------ Document segment ------

Health Workers Get Stuck In Snow, Give COVID Vaccine To Stranded Drivers

A group of Josephine County Public Health workers were returning from a vaccination clinic in southern Oregon when they got stranded in a snowstorm. The workers still had six doses of the COVID-19 vaccine leftover and had recipients lined up in a nearby town.

Unfortunately, the workers never made it after they got stuck in the snow. Instead of letting the vaccines go to waste, they decided to offer the doses to other motorists who were also stranded by the winter weather. The workers went car-to-car and vaccinated people on the snow-covered highway.

"We had one individual who was so happy, he took his shirt off and jumped out of the car," Michael Weber, the public health director in Josephine County, told the New York Times.

One of the people who got a vaccine was a Josephine County Sheriff's Office employee who missed her appointment at the clinic because of the bad weather.

Officials said that there was an ambulance nearby in case anybody had an adverse reaction, but it was not needed.

Oregon has received over 300,000 doses of the vaccine and is in the first phase of its vaccination rollout program. Eligible recipients are broken down into four groups, which include frontline healthcare workers, residents, and staff at long-term care facilities and adults who have medical conditions that require treatment at their homes. The state estimates there are about 400,000 people in those groups. Officials have not determined when they will begin vaccinating other people, including teachers and members of the general public.

------ Recorded data ------

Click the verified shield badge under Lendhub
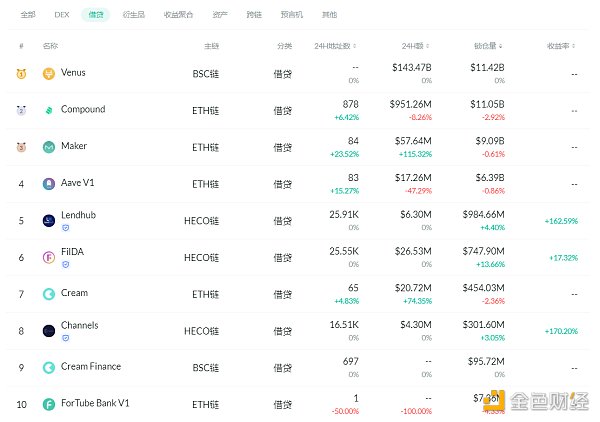Viewport: 600px width, 422px height. tap(65, 228)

------

◆ **Work instruction 1**
In the article about the stranded health workers, how many leftover doses of the COVID-19 vaccine did the workers still have?
◆ **Work instruction 2**
Reproduce the passage of the article about the stranded health workers between "Unfortunately, the workers" and "the bad weather.", inclusive, word for word.

◆ **Task response 1**
Six doses.

◆ **Task response 2**
Unfortunately, the workers never made it after they got stuck in the snow. Instead of letting the vaccines go to waste, they decided to offer the doses to other motorists who were also stranded by the winter weather. The workers went car-to-car and vaccinated people on the snow-covered highway.

"We had one individual who was so happy, he took his shirt off and jumped out of the car," Michael Weber, the public health director in Josephine County, told the New York Times.

One of the people who got a vaccine was a Josephine County Sheriff's Office employee who missed her appointment at the clinic because of the bad weather.